• _Required work_: Count the lines of the material below that contain the string "each", treating uppercase and lowercase as distinct. Give only the number.

• _Record extracts_:

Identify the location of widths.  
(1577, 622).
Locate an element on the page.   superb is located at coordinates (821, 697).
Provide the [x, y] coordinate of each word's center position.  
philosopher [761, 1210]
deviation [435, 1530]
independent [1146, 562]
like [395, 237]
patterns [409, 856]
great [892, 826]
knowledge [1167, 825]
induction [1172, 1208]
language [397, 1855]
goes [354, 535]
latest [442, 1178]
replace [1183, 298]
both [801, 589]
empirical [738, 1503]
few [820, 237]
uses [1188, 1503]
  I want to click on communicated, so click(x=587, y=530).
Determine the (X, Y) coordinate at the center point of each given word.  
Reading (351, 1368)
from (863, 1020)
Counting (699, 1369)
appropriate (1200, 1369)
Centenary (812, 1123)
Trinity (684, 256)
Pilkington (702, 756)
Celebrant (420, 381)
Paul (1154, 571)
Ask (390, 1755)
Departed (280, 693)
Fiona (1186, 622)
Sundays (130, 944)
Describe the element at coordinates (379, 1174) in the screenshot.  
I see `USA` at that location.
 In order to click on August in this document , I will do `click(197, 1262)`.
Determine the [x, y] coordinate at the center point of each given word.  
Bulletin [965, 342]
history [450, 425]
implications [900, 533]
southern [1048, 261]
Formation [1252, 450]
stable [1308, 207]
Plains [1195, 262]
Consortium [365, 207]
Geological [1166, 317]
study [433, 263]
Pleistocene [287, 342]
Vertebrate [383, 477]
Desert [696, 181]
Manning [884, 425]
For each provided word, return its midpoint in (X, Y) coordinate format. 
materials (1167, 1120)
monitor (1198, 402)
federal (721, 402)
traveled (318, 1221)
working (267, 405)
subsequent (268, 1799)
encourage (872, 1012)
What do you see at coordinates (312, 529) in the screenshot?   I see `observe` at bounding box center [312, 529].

• _Answer to the task_: 4